De entrada, no está por demás aclarar un poco las confusiones de López Obrador en este tema: en su marco de referencias la experiencia incluye a la escolaridad, por eso explica que tener mucha experiencia a veces implica hasta haber llegado a obtener un doctorado en universidades del extranjero. La lógica no tiene sentido, pero además se contrapone con los casos de muchísimas servidoras y servidores públicos que fueron corridos de la administración pública como resultado de la aplicación a rajatabla de absurdas medidas de austeridad. La gran mayoría de ellas y ellos no tenían ni maestrías ni doctorados, ni aquí ni en el extranjero, pero habían acumulado lustros o décadas de experiencia valiosa y aprovechable en el servicio público.

La injusticia imputada a cada una y a cada uno de esos servidores públicos no aparece por supuesto en la doctrina de la moralidad que profesa y divulga López Obrador. Lo que sí aparece es una definición del concepto de honestidad que es sinónimo de obsecuencia, de sumisión, de docilidad, de mansedumbre, de obediencia ciega y de veneración. Eres honesto sólo si me obedeces como acto de fe.

De ahí que la máxima de López Obrador no sea una ocurrencia más: escoger colaboradores que le aseguren un 90% de “honestidad” le permite rodearse de cortesanos y lacayos obsecuentes y sumisos que están dispuestos a obedecer las órdenes de su jefe sin cuestionar. O como dicen los miembros de Morena en el Congreso: “lo aprobamos sin cambiarle una sola coma”.

La aplicación de esta estrategia está generando resultados trágicos para el país. Se aplicó primero en la selección de los candidatos a puestos de representación popular de Morena, para lo cual recurrieron hasta tómbolas de donde surgieron diputados y senadores que eran estudiantes, agricultores, secretarias y personas de los más diversos oficios, algunos de los cuales tienen como grado máximo de estudios el de secundaria; además, todas y todos carecían de la experiencia necesaria para esos puestos. Evidentemente no digo esto en sentido peyorativo, todas las personas tienen los mismos derechos y deberían de tener las mismas oportunidades, pero para ser un legislador es importante contar con un mínimo de conocimientos y experiencia en varios ámbitos de la vida profesional.

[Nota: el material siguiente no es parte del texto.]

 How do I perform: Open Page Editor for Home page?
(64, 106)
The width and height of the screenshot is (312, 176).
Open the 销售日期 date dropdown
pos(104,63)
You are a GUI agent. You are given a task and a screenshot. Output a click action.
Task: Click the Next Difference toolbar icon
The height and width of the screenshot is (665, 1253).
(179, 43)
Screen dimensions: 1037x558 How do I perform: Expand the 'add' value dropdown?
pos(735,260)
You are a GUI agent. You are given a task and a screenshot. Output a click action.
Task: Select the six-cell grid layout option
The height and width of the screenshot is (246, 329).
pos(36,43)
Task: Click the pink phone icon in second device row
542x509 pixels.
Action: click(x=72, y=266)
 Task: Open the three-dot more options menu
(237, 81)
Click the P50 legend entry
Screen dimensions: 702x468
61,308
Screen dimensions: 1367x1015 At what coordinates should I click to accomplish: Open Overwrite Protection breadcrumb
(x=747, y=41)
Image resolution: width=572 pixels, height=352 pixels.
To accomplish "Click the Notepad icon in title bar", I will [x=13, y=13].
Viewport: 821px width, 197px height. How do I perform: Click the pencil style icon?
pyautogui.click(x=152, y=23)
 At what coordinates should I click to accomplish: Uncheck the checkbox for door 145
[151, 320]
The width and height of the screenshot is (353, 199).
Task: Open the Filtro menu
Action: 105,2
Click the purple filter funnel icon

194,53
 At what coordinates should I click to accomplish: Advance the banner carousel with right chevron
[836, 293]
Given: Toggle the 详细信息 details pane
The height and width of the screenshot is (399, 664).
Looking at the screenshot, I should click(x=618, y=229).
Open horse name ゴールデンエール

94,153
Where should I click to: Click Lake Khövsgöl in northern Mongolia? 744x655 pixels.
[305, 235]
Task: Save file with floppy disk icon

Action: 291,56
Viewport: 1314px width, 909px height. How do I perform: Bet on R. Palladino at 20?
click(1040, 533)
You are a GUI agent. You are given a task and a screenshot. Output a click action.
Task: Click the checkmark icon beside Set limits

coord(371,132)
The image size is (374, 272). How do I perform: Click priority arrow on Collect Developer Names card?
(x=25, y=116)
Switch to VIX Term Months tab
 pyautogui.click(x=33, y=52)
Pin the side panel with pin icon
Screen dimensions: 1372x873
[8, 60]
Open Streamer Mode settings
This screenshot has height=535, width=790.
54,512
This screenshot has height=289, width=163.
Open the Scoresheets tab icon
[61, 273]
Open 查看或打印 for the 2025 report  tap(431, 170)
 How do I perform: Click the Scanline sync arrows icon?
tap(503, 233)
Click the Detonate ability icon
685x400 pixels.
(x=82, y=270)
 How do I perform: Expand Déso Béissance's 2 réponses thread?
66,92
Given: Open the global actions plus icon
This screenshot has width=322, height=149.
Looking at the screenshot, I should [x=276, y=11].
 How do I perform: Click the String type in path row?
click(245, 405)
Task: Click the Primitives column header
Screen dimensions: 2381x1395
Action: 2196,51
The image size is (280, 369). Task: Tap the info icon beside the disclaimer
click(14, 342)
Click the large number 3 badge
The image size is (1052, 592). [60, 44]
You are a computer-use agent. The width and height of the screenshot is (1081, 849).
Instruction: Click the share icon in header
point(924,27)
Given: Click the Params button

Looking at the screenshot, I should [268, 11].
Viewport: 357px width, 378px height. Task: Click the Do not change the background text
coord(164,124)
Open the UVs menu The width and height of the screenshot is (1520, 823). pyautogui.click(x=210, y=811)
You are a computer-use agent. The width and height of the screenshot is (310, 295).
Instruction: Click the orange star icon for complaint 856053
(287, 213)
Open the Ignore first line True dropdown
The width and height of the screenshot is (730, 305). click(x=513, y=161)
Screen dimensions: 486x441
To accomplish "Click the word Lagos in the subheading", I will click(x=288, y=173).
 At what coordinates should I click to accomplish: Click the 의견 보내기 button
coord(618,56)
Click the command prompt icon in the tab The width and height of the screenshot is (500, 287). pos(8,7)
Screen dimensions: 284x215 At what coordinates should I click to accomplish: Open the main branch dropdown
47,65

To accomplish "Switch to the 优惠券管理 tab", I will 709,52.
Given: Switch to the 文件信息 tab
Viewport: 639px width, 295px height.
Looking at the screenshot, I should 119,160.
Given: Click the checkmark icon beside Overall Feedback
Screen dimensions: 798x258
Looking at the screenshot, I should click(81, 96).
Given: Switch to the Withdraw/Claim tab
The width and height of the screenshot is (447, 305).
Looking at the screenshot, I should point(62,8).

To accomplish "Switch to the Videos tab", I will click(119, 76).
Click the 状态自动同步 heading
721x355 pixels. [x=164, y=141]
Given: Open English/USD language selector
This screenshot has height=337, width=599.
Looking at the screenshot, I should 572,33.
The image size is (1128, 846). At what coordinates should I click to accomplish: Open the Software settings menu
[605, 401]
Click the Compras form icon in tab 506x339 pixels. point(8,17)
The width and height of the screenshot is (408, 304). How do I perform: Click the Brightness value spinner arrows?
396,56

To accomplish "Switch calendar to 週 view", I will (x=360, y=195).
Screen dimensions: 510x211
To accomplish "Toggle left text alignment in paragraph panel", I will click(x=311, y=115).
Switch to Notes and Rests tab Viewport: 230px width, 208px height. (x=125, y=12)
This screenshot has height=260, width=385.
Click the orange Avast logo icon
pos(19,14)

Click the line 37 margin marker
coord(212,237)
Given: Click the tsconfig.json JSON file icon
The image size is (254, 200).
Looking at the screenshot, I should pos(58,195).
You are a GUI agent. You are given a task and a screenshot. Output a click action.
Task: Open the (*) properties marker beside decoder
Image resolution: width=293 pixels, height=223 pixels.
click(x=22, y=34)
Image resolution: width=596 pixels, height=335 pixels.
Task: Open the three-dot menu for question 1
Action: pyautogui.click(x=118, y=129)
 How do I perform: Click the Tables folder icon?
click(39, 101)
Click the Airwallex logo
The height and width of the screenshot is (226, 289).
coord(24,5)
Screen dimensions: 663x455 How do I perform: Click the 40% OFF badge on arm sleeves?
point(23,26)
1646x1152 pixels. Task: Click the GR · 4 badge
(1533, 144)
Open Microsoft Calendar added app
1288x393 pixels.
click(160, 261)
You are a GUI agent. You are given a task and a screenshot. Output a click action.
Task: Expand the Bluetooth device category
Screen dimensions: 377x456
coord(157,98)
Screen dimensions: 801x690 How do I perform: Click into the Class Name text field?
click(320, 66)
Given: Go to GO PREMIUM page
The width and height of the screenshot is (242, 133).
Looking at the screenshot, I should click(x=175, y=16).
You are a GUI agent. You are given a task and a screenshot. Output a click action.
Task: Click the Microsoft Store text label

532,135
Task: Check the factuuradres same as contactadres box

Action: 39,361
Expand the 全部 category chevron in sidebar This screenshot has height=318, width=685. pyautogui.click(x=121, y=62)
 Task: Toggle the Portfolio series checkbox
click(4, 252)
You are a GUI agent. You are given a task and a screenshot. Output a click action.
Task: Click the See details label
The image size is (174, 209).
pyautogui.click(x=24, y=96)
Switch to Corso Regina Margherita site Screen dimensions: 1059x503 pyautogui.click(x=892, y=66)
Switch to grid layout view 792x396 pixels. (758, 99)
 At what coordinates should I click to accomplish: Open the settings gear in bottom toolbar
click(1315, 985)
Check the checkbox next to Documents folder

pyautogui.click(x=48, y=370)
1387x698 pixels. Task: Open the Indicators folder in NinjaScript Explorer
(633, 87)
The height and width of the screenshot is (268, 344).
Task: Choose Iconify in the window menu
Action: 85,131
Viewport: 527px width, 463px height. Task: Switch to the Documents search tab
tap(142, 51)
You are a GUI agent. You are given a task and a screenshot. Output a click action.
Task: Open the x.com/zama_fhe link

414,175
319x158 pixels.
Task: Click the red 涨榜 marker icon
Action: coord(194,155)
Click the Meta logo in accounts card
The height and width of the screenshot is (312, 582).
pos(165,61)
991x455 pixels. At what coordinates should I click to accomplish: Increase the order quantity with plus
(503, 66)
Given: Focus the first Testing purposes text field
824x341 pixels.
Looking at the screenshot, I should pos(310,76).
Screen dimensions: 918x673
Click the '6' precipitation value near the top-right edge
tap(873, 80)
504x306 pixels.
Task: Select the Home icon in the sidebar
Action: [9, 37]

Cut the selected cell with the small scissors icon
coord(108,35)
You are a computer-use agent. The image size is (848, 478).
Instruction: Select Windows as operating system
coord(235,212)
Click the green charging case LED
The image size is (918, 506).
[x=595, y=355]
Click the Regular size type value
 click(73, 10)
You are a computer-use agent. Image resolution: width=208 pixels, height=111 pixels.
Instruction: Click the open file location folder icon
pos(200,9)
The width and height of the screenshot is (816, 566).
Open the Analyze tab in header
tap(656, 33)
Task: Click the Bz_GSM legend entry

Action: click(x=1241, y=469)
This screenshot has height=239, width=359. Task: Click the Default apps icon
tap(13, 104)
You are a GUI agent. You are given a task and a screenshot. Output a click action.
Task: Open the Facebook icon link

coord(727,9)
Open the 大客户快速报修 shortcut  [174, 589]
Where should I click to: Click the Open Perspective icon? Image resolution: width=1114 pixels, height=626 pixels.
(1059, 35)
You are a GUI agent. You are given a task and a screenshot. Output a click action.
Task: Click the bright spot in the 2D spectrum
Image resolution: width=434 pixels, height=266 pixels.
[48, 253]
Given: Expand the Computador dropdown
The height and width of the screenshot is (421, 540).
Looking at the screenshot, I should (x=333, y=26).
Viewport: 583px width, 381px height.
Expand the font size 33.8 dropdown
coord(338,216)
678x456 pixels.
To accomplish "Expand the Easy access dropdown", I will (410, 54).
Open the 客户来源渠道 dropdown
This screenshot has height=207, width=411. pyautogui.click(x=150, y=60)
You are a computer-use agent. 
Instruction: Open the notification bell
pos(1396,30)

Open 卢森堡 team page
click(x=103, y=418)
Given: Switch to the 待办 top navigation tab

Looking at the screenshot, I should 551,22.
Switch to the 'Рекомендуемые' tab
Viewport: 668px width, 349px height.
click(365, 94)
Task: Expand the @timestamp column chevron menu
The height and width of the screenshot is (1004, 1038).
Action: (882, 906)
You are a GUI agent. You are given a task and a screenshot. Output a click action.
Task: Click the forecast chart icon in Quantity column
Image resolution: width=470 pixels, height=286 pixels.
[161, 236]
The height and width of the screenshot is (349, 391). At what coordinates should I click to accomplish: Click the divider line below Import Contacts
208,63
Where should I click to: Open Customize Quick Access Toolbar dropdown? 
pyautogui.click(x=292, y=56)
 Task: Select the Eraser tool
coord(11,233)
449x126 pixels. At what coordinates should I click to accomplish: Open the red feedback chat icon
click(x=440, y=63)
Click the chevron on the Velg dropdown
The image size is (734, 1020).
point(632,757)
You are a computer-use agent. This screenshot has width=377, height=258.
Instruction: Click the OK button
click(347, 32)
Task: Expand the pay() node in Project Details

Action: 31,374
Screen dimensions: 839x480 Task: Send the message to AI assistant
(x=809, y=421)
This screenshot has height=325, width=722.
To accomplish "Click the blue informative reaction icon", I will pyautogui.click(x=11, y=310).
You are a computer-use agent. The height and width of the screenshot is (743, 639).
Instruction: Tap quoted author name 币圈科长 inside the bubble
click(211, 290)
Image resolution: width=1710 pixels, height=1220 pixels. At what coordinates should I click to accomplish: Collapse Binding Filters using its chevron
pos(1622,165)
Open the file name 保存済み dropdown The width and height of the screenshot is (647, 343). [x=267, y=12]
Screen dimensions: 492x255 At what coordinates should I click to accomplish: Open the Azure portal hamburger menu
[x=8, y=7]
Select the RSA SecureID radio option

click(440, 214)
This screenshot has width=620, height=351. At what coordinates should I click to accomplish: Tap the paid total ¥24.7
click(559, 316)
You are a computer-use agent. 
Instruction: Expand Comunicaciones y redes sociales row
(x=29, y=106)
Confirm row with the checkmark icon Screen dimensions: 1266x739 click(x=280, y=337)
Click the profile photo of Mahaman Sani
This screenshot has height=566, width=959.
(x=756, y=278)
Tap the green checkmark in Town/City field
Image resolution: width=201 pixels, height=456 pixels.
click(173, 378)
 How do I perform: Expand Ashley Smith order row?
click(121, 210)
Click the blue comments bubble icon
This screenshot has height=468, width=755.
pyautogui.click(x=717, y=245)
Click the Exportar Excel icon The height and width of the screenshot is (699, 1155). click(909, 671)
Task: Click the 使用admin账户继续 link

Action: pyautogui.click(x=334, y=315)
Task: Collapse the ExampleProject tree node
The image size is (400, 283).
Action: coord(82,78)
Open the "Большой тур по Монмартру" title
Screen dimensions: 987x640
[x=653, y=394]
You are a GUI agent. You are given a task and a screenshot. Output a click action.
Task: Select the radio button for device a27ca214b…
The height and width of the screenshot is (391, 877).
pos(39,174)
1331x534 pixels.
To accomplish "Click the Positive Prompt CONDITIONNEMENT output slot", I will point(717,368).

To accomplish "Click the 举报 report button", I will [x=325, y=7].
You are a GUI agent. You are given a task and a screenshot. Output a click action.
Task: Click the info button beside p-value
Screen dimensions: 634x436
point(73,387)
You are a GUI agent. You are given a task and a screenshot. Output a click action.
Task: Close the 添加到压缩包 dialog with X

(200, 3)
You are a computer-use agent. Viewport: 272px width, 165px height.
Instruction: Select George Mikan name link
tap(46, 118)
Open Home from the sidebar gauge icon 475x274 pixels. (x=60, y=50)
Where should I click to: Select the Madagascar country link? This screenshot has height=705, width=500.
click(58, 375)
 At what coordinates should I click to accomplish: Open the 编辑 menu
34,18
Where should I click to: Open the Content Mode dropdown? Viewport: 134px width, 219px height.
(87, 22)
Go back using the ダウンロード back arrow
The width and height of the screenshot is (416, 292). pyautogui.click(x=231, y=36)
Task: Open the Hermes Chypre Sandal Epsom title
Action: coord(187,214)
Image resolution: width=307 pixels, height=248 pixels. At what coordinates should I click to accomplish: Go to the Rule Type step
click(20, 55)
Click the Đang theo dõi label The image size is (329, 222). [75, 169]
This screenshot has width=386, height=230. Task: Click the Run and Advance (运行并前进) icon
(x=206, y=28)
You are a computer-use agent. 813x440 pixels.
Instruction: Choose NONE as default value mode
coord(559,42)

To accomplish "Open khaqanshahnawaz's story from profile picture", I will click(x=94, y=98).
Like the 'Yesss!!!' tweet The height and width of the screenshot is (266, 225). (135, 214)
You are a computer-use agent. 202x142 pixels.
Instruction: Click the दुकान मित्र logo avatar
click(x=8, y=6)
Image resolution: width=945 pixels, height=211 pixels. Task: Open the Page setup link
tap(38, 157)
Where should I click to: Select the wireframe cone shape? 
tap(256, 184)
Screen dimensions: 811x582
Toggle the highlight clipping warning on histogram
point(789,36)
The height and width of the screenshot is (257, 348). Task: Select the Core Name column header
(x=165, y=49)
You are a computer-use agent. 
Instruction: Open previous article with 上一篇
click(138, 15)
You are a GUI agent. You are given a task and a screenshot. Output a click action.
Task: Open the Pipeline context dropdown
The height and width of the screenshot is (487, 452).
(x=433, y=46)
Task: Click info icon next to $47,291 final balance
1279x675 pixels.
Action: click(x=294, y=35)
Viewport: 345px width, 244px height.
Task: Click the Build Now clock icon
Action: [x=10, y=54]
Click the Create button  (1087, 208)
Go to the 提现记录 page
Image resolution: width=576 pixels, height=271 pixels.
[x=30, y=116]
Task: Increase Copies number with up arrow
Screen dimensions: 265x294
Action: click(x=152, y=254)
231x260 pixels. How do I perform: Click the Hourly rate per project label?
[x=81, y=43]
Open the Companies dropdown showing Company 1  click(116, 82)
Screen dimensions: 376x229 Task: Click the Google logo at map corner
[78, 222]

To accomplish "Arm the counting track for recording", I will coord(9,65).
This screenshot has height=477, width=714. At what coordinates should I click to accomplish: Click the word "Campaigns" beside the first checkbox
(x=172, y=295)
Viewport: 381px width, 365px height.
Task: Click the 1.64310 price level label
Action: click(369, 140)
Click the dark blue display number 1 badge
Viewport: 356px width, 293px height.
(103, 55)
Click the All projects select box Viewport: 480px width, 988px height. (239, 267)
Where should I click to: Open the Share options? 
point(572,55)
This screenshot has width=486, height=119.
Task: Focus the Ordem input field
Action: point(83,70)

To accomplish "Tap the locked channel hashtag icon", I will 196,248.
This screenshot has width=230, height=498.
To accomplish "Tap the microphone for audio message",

Un botón de muestra del tipo de legisladores que tiene Morena es el de la senadora que, refiriéndose hace apenas unos días al accidente en la línea 12 del Metro, afirmó que gente perversa pudo haber “movido la ballena” para causar el accidente. Es un claro ejemplo de alguien que cumple con 10% de experiencia y 90% de honestidad lopeciana.

La misma estrategia se ha seguido en la selección de puestos en el gabinete, en los órganos reguladores, se ha intentado en órganos autónomos y se ha aplicado en el poder judicial, en el que por cierto hemos visto cómo algunos ministros llevan arrastrando lo poco que les queda de dignidad amarrada a la cola de la toga.

La estrategia que he comentado aquí es una entre otras que se complementan para socavar nuestra endeble democracia. Yo soy de los que creen que sí hay razón para alarmarnos, los focos rojos están prendidos y no hay argumentos que nos hagan creer que es una falsa alarma. Hagamos valer nuestro voto este 6 de junio para evitar que lleguemos al desastre que vislumbramos en el horizonte. Un Estado autocrático, le dicen.